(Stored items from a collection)
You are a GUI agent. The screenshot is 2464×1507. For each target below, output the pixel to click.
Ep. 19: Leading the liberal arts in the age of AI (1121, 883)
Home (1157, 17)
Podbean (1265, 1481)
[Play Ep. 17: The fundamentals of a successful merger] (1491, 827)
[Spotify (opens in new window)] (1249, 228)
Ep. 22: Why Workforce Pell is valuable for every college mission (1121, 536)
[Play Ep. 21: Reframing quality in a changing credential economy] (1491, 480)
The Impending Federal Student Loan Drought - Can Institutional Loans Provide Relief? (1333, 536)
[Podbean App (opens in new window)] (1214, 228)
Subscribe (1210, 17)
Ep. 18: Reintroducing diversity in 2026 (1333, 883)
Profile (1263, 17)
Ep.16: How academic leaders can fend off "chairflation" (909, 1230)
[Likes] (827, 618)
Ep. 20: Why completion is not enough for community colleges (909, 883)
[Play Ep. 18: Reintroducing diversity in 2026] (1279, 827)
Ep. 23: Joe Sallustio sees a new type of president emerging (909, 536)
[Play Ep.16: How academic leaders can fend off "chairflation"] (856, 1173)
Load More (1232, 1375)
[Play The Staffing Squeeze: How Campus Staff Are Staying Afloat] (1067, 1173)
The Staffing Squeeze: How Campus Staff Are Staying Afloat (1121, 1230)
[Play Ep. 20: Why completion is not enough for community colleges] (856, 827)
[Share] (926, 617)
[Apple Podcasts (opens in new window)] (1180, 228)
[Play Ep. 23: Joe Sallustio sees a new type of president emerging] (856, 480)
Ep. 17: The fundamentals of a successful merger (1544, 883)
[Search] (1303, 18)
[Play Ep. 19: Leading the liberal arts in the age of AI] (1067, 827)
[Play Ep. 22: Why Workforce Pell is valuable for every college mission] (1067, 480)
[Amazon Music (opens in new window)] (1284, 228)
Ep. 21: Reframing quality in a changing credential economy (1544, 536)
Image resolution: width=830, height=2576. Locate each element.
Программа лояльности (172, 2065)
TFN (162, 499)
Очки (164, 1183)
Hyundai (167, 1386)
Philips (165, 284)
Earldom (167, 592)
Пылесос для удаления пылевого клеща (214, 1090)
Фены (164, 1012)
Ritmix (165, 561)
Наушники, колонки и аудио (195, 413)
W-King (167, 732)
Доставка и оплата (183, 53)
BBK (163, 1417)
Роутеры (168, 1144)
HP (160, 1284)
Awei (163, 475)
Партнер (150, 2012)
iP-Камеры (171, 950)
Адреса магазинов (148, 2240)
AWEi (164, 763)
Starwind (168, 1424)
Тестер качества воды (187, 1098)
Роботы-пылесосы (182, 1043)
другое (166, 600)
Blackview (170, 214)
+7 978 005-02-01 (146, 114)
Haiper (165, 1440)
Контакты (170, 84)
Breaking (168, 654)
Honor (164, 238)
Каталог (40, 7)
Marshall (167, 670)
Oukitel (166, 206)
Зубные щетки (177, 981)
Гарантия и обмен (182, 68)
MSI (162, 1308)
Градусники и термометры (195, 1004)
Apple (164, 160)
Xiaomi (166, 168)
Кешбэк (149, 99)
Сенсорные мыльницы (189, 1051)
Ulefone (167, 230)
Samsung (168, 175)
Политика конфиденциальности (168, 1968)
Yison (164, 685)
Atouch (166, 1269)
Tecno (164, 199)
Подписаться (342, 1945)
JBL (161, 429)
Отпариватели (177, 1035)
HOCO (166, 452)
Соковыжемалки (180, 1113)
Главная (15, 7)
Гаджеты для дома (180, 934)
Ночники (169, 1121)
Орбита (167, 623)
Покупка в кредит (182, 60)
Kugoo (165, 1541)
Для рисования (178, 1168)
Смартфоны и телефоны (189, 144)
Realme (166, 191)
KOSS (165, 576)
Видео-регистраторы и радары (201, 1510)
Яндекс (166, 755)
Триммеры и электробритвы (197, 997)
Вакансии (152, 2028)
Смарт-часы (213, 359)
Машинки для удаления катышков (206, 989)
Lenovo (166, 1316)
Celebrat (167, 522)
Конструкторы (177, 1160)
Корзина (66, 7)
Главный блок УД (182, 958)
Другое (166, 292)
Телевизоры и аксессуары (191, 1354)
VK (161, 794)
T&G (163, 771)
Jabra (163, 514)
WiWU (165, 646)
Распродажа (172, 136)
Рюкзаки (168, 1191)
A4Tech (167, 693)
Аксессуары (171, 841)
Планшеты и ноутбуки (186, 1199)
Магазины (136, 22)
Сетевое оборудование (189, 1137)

About this exercise: An exact copy of the lines above, from the one containing "Программа лояльности (172, 2065)" through the one containing "Планшеты и ноутбуки (186, 1199)", is the whole of the answer.

Solution to this task:
Программа лояльности (172, 2065)
TFN (162, 499)
Очки (164, 1183)
Hyundai (167, 1386)
Philips (165, 284)
Earldom (167, 592)
Пылесос для удаления пылевого клеща (214, 1090)
Фены (164, 1012)
Ritmix (165, 561)
Наушники, колонки и аудио (195, 413)
W-King (167, 732)
Доставка и оплата (183, 53)
BBK (163, 1417)
Роутеры (168, 1144)
HP (160, 1284)
Awei (163, 475)
Партнер (150, 2012)
iP-Камеры (171, 950)
Адреса магазинов (148, 2240)
AWEi (164, 763)
Starwind (168, 1424)
Тестер качества воды (187, 1098)
Роботы-пылесосы (182, 1043)
другое (166, 600)
Blackview (170, 214)
+7 978 005-02-01 (146, 114)
Haiper (165, 1440)
Контакты (170, 84)
Breaking (168, 654)
Honor (164, 238)
Каталог (40, 7)
Marshall (167, 670)
Oukitel (166, 206)
Зубные щетки (177, 981)
Гарантия и обмен (182, 68)
MSI (162, 1308)
Градусники и термометры (195, 1004)
Apple (164, 160)
Xiaomi (166, 168)
Кешбэк (149, 99)
Сенсорные мыльницы (189, 1051)
Ulefone (167, 230)
Samsung (168, 175)
Политика конфиденциальности (168, 1968)
Yison (164, 685)
Atouch (166, 1269)
Tecno (164, 199)
Подписаться (342, 1945)
JBL (161, 429)
Отпариватели (177, 1035)
HOCO (166, 452)
Соковыжемалки (180, 1113)
Главная (15, 7)
Гаджеты для дома (180, 934)
Ночники (169, 1121)
Орбита (167, 623)
Покупка в кредит (182, 60)
Kugoo (165, 1541)
Для рисования (178, 1168)
Смартфоны и телефоны (189, 144)
Realme (166, 191)
KOSS (165, 576)
Видео-регистраторы и радары (201, 1510)
Яндекс (166, 755)
Триммеры и электробритвы (197, 997)
Вакансии (152, 2028)
Смарт-часы (213, 359)
Машинки для удаления катышков (206, 989)
Lenovo (166, 1316)
Celebrat (167, 522)
Конструкторы (177, 1160)
Корзина (66, 7)
Главный блок УД (182, 958)
Другое (166, 292)
Телевизоры и аксессуары (191, 1354)
VK (161, 794)
T&G (163, 771)
Jabra (163, 514)
WiWU (165, 646)
Распродажа (172, 136)
Рюкзаки (168, 1191)
A4Tech (167, 693)
Аксессуары (171, 841)
Планшеты и ноутбуки (186, 1199)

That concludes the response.